Exercise description ->
Exact copies of all the entries below are expected in the answer.

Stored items
· · · · ·

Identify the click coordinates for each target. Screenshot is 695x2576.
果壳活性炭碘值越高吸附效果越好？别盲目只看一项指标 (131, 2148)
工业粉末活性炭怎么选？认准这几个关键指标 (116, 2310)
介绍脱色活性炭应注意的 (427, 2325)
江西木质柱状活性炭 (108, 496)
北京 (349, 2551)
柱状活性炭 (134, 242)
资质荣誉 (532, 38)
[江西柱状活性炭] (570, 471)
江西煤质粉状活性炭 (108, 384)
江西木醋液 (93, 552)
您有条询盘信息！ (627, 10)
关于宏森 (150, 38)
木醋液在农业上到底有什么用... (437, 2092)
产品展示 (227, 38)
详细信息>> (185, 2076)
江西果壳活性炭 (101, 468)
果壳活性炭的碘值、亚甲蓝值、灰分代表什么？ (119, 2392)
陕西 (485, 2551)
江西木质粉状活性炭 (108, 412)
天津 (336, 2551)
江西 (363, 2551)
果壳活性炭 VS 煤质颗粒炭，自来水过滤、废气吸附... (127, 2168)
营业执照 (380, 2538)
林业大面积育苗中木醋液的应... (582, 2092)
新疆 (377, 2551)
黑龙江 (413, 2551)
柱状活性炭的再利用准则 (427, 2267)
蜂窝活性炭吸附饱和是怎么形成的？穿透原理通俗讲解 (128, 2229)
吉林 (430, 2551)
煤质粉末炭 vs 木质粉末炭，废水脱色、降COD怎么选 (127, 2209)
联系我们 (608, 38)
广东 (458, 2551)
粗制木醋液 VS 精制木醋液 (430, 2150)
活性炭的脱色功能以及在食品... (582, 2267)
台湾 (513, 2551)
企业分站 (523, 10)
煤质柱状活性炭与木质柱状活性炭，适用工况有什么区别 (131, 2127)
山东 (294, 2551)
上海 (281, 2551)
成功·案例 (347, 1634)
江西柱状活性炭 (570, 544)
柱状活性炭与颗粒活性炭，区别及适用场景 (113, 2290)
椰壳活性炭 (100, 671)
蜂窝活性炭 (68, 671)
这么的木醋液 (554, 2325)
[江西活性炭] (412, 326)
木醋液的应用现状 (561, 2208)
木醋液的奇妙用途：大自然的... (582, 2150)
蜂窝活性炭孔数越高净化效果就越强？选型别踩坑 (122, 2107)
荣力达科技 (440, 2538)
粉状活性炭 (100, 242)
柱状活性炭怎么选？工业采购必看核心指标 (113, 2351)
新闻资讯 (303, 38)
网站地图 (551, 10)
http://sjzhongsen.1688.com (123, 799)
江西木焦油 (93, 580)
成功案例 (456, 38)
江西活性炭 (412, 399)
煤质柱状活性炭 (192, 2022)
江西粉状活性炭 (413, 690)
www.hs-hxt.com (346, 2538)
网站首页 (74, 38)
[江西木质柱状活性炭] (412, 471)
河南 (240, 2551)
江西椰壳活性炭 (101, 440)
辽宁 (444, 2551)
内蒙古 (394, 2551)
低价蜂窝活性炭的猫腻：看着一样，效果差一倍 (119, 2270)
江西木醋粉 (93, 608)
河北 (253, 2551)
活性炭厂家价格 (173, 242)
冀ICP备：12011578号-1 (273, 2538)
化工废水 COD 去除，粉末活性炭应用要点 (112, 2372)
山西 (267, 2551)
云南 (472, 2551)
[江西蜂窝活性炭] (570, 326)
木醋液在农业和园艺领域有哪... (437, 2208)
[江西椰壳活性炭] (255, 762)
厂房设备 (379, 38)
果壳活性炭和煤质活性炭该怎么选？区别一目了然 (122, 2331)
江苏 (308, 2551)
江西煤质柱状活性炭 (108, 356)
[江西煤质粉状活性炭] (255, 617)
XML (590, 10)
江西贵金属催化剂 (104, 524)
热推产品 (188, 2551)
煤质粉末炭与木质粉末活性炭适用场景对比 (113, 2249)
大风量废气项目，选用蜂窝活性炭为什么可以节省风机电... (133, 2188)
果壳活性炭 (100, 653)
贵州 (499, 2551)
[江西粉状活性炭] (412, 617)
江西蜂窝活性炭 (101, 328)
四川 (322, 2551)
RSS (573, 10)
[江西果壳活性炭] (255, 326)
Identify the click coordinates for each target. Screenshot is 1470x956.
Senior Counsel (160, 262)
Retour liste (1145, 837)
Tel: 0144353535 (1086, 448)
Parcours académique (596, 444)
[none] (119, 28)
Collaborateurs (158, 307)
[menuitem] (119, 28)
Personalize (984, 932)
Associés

· · · · ·

Exercise result ->
Identify the click coordinates for each target. Screenshot is 695x2576.
果壳活性炭碘值越高吸附效果越好？别盲目只看一项指标 (131, 2148)
工业粉末活性炭怎么选？认准这几个关键指标 (116, 2310)
介绍脱色活性炭应注意的 (427, 2325)
江西木质柱状活性炭 (108, 496)
北京 (349, 2551)
柱状活性炭 (134, 242)
资质荣誉 (532, 38)
[江西柱状活性炭] (570, 471)
江西煤质粉状活性炭 (108, 384)
江西木醋液 (93, 552)
您有条询盘信息！ (627, 10)
关于宏森 (150, 38)
木醋液在农业上到底有什么用... (437, 2092)
产品展示 (227, 38)
详细信息>> (185, 2076)
江西果壳活性炭 (101, 468)
果壳活性炭的碘值、亚甲蓝值、灰分代表什么？ (119, 2392)
陕西 (485, 2551)
江西木质粉状活性炭 (108, 412)
天津 (336, 2551)
江西 (363, 2551)
果壳活性炭 VS 煤质颗粒炭，自来水过滤、废气吸附... (127, 2168)
营业执照 (380, 2538)
林业大面积育苗中木醋液的应... (582, 2092)
新疆 (377, 2551)
黑龙江 (413, 2551)
柱状活性炭的再利用准则 (427, 2267)
蜂窝活性炭吸附饱和是怎么形成的？穿透原理通俗讲解 (128, 2229)
吉林 (430, 2551)
煤质粉末炭 vs 木质粉末炭，废水脱色、降COD怎么选 (127, 2209)
联系我们 (608, 38)
广东 (458, 2551)
粗制木醋液 VS 精制木醋液 (430, 2150)
活性炭的脱色功能以及在食品... (582, 2267)
台湾 (513, 2551)
企业分站 (523, 10)
煤质柱状活性炭与木质柱状活性炭，适用工况有什么区别 (131, 2127)
山东 (294, 2551)
上海 (281, 2551)
成功·案例 (347, 1634)
江西柱状活性炭 (570, 544)
柱状活性炭与颗粒活性炭，区别及适用场景 (113, 2290)
椰壳活性炭 (100, 671)
蜂窝活性炭 (68, 671)
这么的木醋液 (554, 2325)
[江西活性炭] (412, 326)
木醋液的应用现状 (561, 2208)
木醋液的奇妙用途：大自然的... (582, 2150)
蜂窝活性炭孔数越高净化效果就越强？选型别踩坑 (122, 2107)
荣力达科技 (440, 2538)
粉状活性炭 (100, 242)
柱状活性炭怎么选？工业采购必看核心指标 (113, 2351)
新闻资讯 (303, 38)
网站地图 (551, 10)
http://sjzhongsen.1688.com (123, 799)
江西木焦油 (93, 580)
成功案例 (456, 38)
江西活性炭 (412, 399)
煤质柱状活性炭 (192, 2022)
江西粉状活性炭 (413, 690)
www.hs-hxt.com (346, 2538)
网站首页 (74, 38)
[江西木质柱状活性炭] (412, 471)
河南 (240, 2551)
江西椰壳活性炭 (101, 440)
辽宁 (444, 2551)
内蒙古 (394, 2551)
低价蜂窝活性炭的猫腻：看着一样，效果差一倍 (119, 2270)
江西木醋粉 (93, 608)
河北 (253, 2551)
活性炭厂家价格 (173, 242)
冀ICP备：12011578号-1 (273, 2538)
化工废水 COD 去除，粉末活性炭应用要点 (112, 2372)
山西 (267, 2551)
云南 (472, 2551)
[江西蜂窝活性炭] (570, 326)
木醋液在农业和园艺领域有哪... (437, 2208)
[江西椰壳活性炭] (255, 762)
厂房设备 (379, 38)
果壳活性炭和煤质活性炭该怎么选？区别一目了然 (122, 2331)
江苏 (308, 2551)
江西煤质柱状活性炭 (108, 356)
[江西煤质粉状活性炭] (255, 617)
XML (590, 10)
江西贵金属催化剂 (104, 524)
热推产品 (188, 2551)
煤质粉末炭与木质粉末活性炭适用场景对比 (113, 2249)
大风量废气项目，选用蜂窝活性炭为什么可以节省风机电... (133, 2188)
果壳活性炭 (100, 653)
贵州 (499, 2551)
[江西粉状活性炭] (412, 617)
江西蜂窝活性炭 (101, 328)
四川 (322, 2551)
RSS (573, 10)
[江西果壳活性炭] (255, 326)
Identify the click coordinates for each target. Screenshot is 1470x956.
Senior Counsel (160, 262)
Retour liste (1145, 837)
Tel: 0144353535 (1086, 448)
Parcours académique (596, 444)
[none] (119, 28)
Collaborateurs (158, 307)
[menuitem] (119, 28)
Personalize (984, 932)
Associés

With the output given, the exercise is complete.